═══ Dataset content ═══
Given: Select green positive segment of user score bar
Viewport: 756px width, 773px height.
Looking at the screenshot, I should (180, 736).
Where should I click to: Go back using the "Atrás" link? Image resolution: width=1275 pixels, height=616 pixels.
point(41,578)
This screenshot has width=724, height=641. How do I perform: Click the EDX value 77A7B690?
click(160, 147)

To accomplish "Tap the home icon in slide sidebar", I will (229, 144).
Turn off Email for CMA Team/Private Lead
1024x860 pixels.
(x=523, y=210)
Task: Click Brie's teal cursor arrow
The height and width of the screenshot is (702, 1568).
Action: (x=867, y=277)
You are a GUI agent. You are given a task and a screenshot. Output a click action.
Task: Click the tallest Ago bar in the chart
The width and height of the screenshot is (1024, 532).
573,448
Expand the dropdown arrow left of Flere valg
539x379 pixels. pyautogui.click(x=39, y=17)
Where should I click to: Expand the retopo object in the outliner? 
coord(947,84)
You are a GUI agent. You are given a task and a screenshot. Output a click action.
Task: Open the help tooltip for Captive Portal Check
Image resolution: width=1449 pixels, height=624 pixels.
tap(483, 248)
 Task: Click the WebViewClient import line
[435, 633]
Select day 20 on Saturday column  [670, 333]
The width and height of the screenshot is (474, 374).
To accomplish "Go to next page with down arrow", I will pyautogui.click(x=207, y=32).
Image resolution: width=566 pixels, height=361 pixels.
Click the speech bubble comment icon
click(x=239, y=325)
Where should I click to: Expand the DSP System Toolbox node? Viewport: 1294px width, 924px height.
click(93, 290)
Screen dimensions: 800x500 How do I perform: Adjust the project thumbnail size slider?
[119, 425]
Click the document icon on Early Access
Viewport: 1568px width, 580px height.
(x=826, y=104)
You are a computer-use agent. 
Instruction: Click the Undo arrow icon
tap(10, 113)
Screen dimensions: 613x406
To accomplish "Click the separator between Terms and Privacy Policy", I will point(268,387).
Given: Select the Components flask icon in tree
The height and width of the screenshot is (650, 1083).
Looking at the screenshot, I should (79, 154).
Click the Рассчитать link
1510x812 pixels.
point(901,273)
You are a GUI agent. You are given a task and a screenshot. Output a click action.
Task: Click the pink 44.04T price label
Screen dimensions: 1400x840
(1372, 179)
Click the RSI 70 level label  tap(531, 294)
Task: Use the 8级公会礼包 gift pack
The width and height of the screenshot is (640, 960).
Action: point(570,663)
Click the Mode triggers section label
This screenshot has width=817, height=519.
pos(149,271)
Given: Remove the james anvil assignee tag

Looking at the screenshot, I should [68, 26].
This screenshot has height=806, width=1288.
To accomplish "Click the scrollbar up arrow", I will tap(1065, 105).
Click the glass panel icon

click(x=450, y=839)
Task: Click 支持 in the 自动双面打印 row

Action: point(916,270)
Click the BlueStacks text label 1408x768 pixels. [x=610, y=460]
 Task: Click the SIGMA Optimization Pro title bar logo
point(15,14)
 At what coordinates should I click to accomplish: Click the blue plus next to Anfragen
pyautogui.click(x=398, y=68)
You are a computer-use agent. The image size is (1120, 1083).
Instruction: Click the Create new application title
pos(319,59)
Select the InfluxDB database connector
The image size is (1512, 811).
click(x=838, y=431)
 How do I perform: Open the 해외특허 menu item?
═══
What this task involves:
Transcribe the records above exactly.

Answer to this problem:
Given: Select green positive segment of user score bar
Viewport: 756px width, 773px height.
Looking at the screenshot, I should (180, 736).
Where should I click to: Go back using the "Atrás" link? Image resolution: width=1275 pixels, height=616 pixels.
point(41,578)
This screenshot has width=724, height=641. How do I perform: Click the EDX value 77A7B690?
click(160, 147)

To accomplish "Tap the home icon in slide sidebar", I will (229, 144).
Turn off Email for CMA Team/Private Lead
1024x860 pixels.
(x=523, y=210)
Task: Click Brie's teal cursor arrow
The height and width of the screenshot is (702, 1568).
Action: (x=867, y=277)
You are a GUI agent. You are given a task and a screenshot. Output a click action.
Task: Click the tallest Ago bar in the chart
The width and height of the screenshot is (1024, 532).
573,448
Expand the dropdown arrow left of Flere valg
539x379 pixels. pyautogui.click(x=39, y=17)
Where should I click to: Expand the retopo object in the outliner? 
coord(947,84)
You are a GUI agent. You are given a task and a screenshot. Output a click action.
Task: Open the help tooltip for Captive Portal Check
Image resolution: width=1449 pixels, height=624 pixels.
tap(483, 248)
 Task: Click the WebViewClient import line
[435, 633]
Select day 20 on Saturday column  [670, 333]
The width and height of the screenshot is (474, 374).
To accomplish "Go to next page with down arrow", I will pyautogui.click(x=207, y=32).
Image resolution: width=566 pixels, height=361 pixels.
Click the speech bubble comment icon
click(x=239, y=325)
Where should I click to: Expand the DSP System Toolbox node? Viewport: 1294px width, 924px height.
click(93, 290)
Screen dimensions: 800x500 How do I perform: Adjust the project thumbnail size slider?
[119, 425]
Click the document icon on Early Access
Viewport: 1568px width, 580px height.
(x=826, y=104)
You are a computer-use agent. 
Instruction: Click the Undo arrow icon
tap(10, 113)
Screen dimensions: 613x406
To accomplish "Click the separator between Terms and Privacy Policy", I will point(268,387).
Given: Select the Components flask icon in tree
The height and width of the screenshot is (650, 1083).
Looking at the screenshot, I should (79, 154).
Click the Рассчитать link
1510x812 pixels.
point(901,273)
You are a GUI agent. You are given a task and a screenshot. Output a click action.
Task: Click the pink 44.04T price label
Screen dimensions: 1400x840
(1372, 179)
Click the RSI 70 level label  tap(531, 294)
Task: Use the 8级公会礼包 gift pack
The width and height of the screenshot is (640, 960).
Action: point(570,663)
Click the Mode triggers section label
This screenshot has width=817, height=519.
pos(149,271)
Given: Remove the james anvil assignee tag

Looking at the screenshot, I should [68, 26].
This screenshot has height=806, width=1288.
To accomplish "Click the scrollbar up arrow", I will tap(1065, 105).
Click the glass panel icon

click(x=450, y=839)
Task: Click 支持 in the 自动双面打印 row

Action: point(916,270)
Click the BlueStacks text label 1408x768 pixels. [x=610, y=460]
 Task: Click the SIGMA Optimization Pro title bar logo
point(15,14)
 At what coordinates should I click to accomplish: Click the blue plus next to Anfragen
pyautogui.click(x=398, y=68)
You are a computer-use agent. The image size is (1120, 1083).
Instruction: Click the Create new application title
pos(319,59)
Select the InfluxDB database connector
The image size is (1512, 811).
click(x=838, y=431)
 How do I perform: Open the 해외특허 menu item?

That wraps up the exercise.